● RECORD LIST
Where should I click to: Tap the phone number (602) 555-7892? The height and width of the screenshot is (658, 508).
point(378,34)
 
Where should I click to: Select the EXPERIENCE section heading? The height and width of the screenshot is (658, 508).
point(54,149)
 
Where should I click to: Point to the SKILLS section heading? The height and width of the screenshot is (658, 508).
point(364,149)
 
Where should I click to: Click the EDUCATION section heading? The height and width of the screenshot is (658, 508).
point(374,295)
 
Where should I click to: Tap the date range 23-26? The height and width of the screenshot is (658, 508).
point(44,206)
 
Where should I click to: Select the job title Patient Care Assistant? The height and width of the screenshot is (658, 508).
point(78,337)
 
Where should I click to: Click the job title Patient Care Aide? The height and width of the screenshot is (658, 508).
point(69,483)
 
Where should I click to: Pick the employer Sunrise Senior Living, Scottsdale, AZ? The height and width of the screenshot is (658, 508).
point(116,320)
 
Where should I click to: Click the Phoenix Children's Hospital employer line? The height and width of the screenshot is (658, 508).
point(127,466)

● EXERCISE BRIEF
Transcribe each of the records above exactly, including every line of each one.

● ANSWER TO THE TASK
Where should I click to: Tap the phone number (602) 555-7892? The height and width of the screenshot is (658, 508).
point(378,34)
 
Where should I click to: Select the EXPERIENCE section heading? The height and width of the screenshot is (658, 508).
point(54,149)
 
Where should I click to: Point to the SKILLS section heading? The height and width of the screenshot is (658, 508).
point(364,149)
 
Where should I click to: Click the EDUCATION section heading? The height and width of the screenshot is (658, 508).
point(374,295)
 
Where should I click to: Tap the date range 23-26? The height and width of the screenshot is (658, 508).
point(44,206)
 
Where should I click to: Select the job title Patient Care Assistant? The height and width of the screenshot is (658, 508).
point(78,337)
 
Where should I click to: Click the job title Patient Care Aide? The height and width of the screenshot is (658, 508).
point(69,483)
 
Where should I click to: Pick the employer Sunrise Senior Living, Scottsdale, AZ? The height and width of the screenshot is (658, 508).
point(116,320)
 
Where should I click to: Click the Phoenix Children's Hospital employer line? The height and width of the screenshot is (658, 508).
point(127,466)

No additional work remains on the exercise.